My sentence today can’t legally or properly be a sentence for child molestation, and I don’t want it in any way to be perceived that the sentence here measures the harm caused by the child molestation. In the end, that would have to be a state court judge sentencing you for a conviction of child molestation, and the sentence in this case can never be as long as the time the victims and their families have suffered.

As Patrick Collins, a former federal prosecutor in Chicago, told The New York Times, “It’s extraordinary that the case was on its face a cut-and-dried financial structuring case with the conduct acknowledged, but the sentencing was about everything, essentially, but the structuring.” Legally, Durkin had the discretion to give Hastert a sentence as long as five years, and he said he would have imposed a term longer than 15 months if it weren’t for Hastert’s age and poor health. As Durkin noted, even five years is a fraction of the sentence Hastert probably would have received had he been convicted of sexual abuse in state court.

But Hastert wasn’t convicted of sexual abuse, and that is no small matter for those of us who believe in due process and the rule of law. Instead he was convicted of something that should not be a crime at all—taking his own money out of his own bank account in amounts the federal government deemed insufficiently large.

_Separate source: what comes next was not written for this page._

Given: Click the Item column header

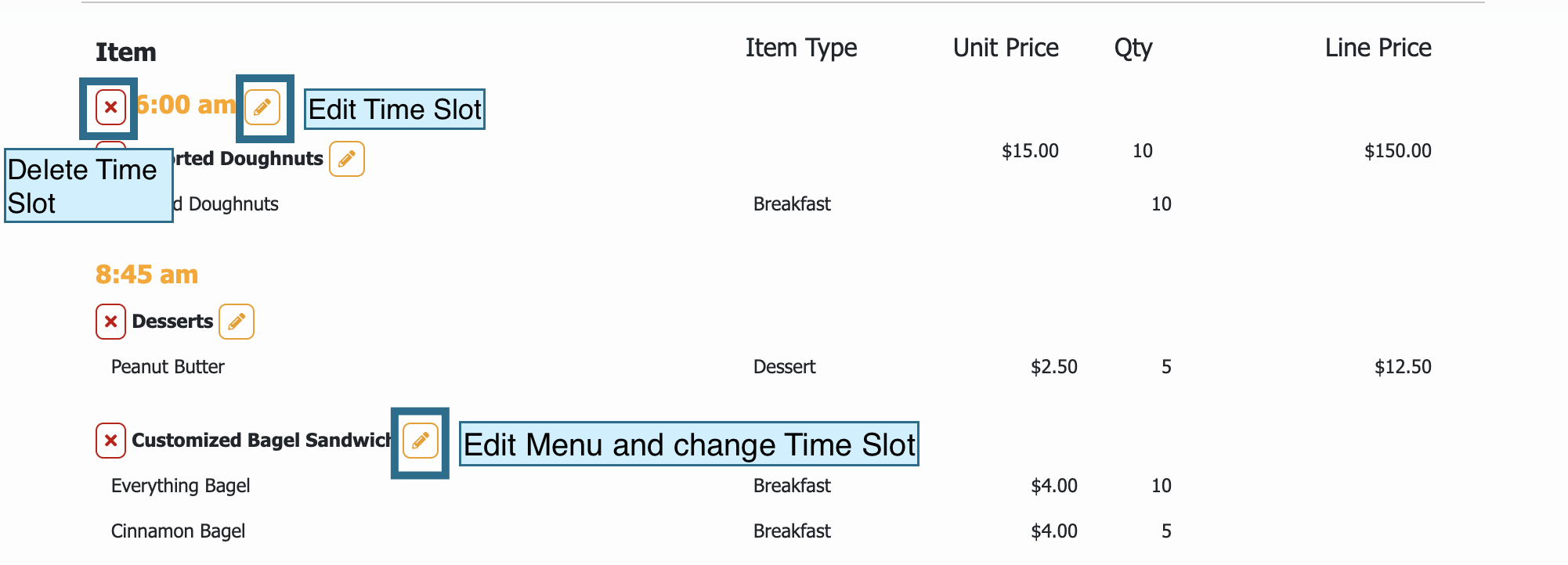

“There should be no mistake that what the defendant did regarding the structuring laws was a crime,” Durkin said. “It doesn’t matter that it was his money, that it was lawfully earned, and it was properly taxed. The legislative history of the law, which I have reviewed, makes clear that the Congress intended the law to apply to your situation. There’s no intent by Congress to draw a distinction between structuring where the money was derived from illegal transactions and schemes and money based on legitimately earned funds. The courts have held that intentional violations of the reporting requirements constitute criminal conduct regardless of the core legality of the money at issue.” That law—which, Durkin notes, Hastert “had some role in passing” as a member of Congress—remains a moral scandal, even if it occasionally provides the means for punishing actual criminals who would otherwise escape justice.